派遣労働者は、その雇用主である派遣元事業主ではなく、派遣先事業主から指揮命令を受けて労働に従事するため、労働者の危険または健康障害を防止するための措置をはじめ、多くの労働安全衛生法上の責任を派遣先事業主が負うこととなります。

特に、製造業務では、他の業務に比べ、危険な機械や有害な化学物質を取り扱うことが多いため、派遣元事業主・派遣先事業主は、それぞれの責任に応じた労働安全衛生法上の措置を徹底する必要があります。

また、これらの措置を円滑に実施するためには、派遣元事業主・派遣先事業主の連絡調整等が重要となるため、連絡調整等を行う製造業務専門の責任者の選任等が義務付けられています。

もし、派遣労働者が労働災害に被災してしまったら、

@ 派遣先事業主は、労働災害の発生原因を調査し、再発防止対策を講ずる必要があります。

A 労働災害の発生原因や再発防止対策は、安全委員会等で調査審議する事項です。

B 派遣元事業主は、被災した労働者が労災保険給付の手続を行うために必要な助力を行います。

派遣先事業主

安全衛生教育

特別教育(危険有害業務就業時)
派遣先事業主は、一定の危険有害業務に派遣労働者を従事させる場合には、派遣労働者に特別の教育を行わなければなりません。
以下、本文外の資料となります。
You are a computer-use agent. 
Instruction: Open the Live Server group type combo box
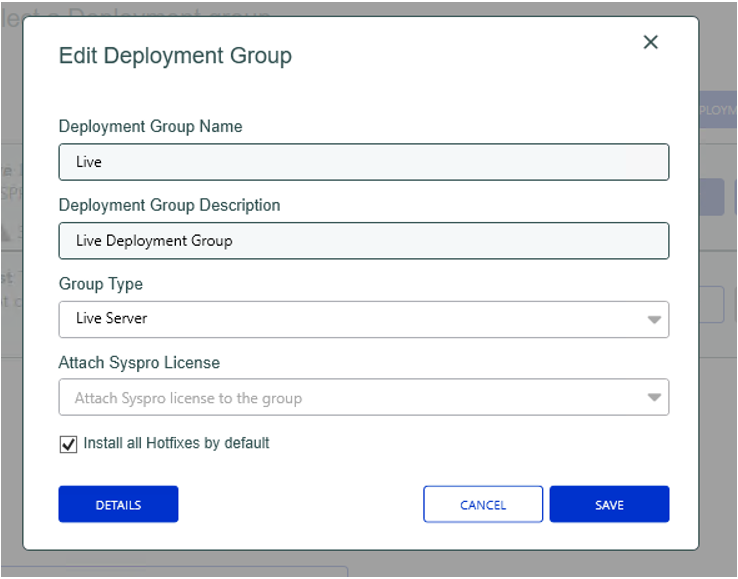[x=364, y=319]
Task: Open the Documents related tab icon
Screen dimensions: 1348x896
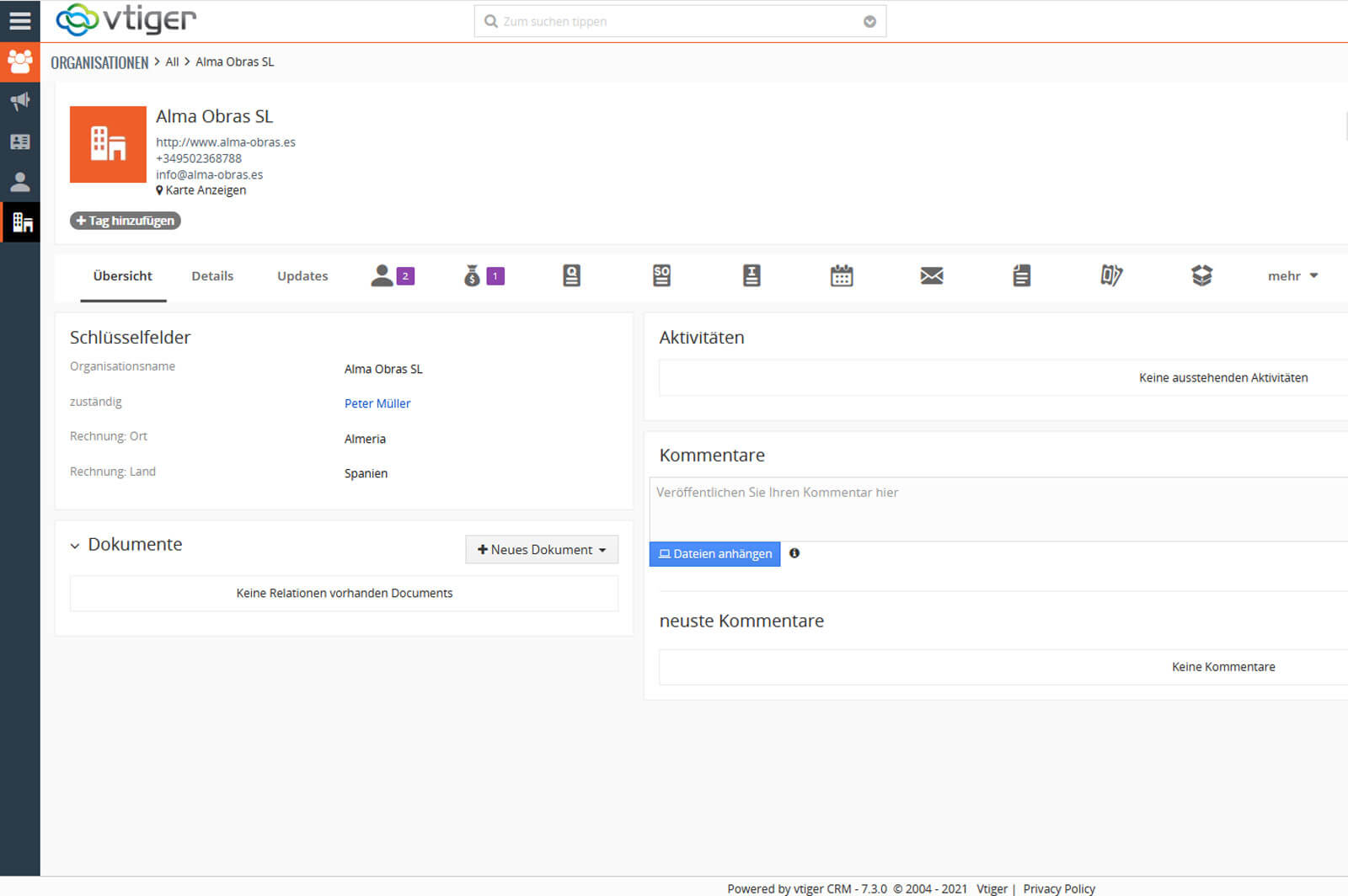Action: coord(1021,275)
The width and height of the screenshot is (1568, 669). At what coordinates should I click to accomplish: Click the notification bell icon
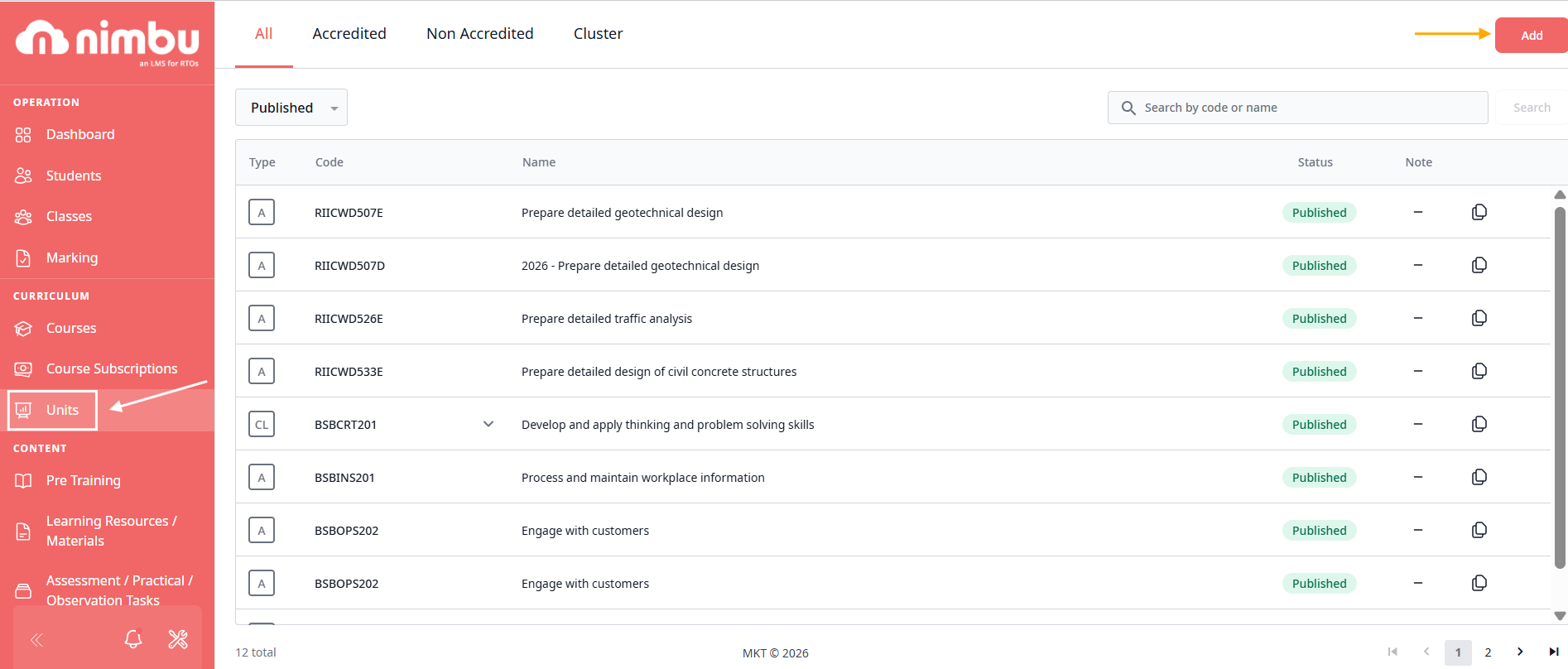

(労働安全衛生法第59条第3項)

職長教育
派遣先事業主は、その事業場が一定の業種に該当するときは、新たに職務に就くことになった職長等、他の労働者を指導・監督する派遣労働者に対し、一定の事項について、安全または衛生のための教育を行わなければなりません。(労働安全衛生法第60条)


健康診断

特殊健康診断(有害な業務にかかる健康診断)
派遣先事業主は、一定の有害業務に従事する派遣労働者に対して、健康診断(特殊健康診断)を行わなければなりません。
また、派遣先事業主は派遣先で行った特殊健康診断の結果を記録した書面を派遣元事業主に送付しなければなりません。(労働安全衛生法第66条第2項前段および第3項)


安全衛生管理体制

安全管理体制〈安全管理者・安全委員会〉
派遣労働者に関する安全管理体制の責任は派遣先事業主にあります。選任等の要否を判断するために労働者数を算定する際には、派遣先は派遣労働者数を含めてカウントすることとなります。(労働安全衛生法第11条、第17条)

作業主任者
派遣先事業主は労働災害を防止するための管理を必要とする一定の危険または有害な作業については、資格を有する者のうちから作業主任者を選任し、派遣労働者を含めて指揮させなければなりません。(労働安全衛生法第14条)


その他

危険有害業務の就業制限
派遣先事業主は、特に危険な一定の業務に派遣労働者を就かせる場合には、免許を受けた者または技能講習を修了した資格者でなければ、その業務に就かせてはなりません。(労働安全衛生法第61条)

危険または健康障害の防止のための措置
派遣先事業主は、派遣労働者に関して、労働安全衛生法で定められた一定の危険または健康障害を防止するために必要な措置を講じなければなりません。(労働安全衛生法第20条〜第25条の2)
 

派遣元事業主

安全衛生教育

雇入れ時安全衛生教育
派遣元事業主は派遣労働者に対して、雇入れ時(派遣前)に安全衛生の基本事項について教育を行わなければなりません。(労働安全衛生法第59条第1項)


健康診断

一般健康診断
派遣元事業主は派遣労働者に対して、雇入れ時および1年以内ごとに1回(深夜業務など特定業務従事者については、その業務への配置換えおよび6か月以内ごとに1回)、定期に一般健康診断を行わなければなりません。(労働安全衛生法第66条第1項)


その他

長時間労働者に対する医師による面接指導など
派遣元事業主は、派遣労働者の時間外・休日労働時間(1週間当たり40時間を超えて労働させた時間)が1月当たり100時間を超え、かつ疲労の蓄積が認められるもの(申出による)に対して、医師による面接指導を実施しなければなりません。
また、面接指導を実施した医師から必要な措置について意見聴取を行い、必要と認める場合は、適切な事後措置を実施しなければなりません。(労働安全衛生法第66条の8)
 
 

派遣元事業主および派遣先事業主

安全衛生教育

作業内容変更時安全衛生教育
派遣元事業主・派遣先事業主は、それぞれ派遣労働者に従事させる作業内容を変更する場合には、従事させる業務に応じた必要な事項について安全衛生教育を行わなければなりません。(労働安全衛生法第59条第2項)


健康診断

健康診断実施後の措置
派遣元事業主・派遣先事業主は、健康診断の結果、必要があると認めるときは、就業場所の変更、作業の転換、労働時間の短縮など適切な措置を講じなければなりません。(労働安全衛生法第66条の5)


安全衛生管理体制

安全衛生管理体制
派遣元・派遣先事業場の業種および労働者数に応じて、安全管理者、衛生管理者の選任、安全委員会・衛生委員会の設置等が義務付けられています。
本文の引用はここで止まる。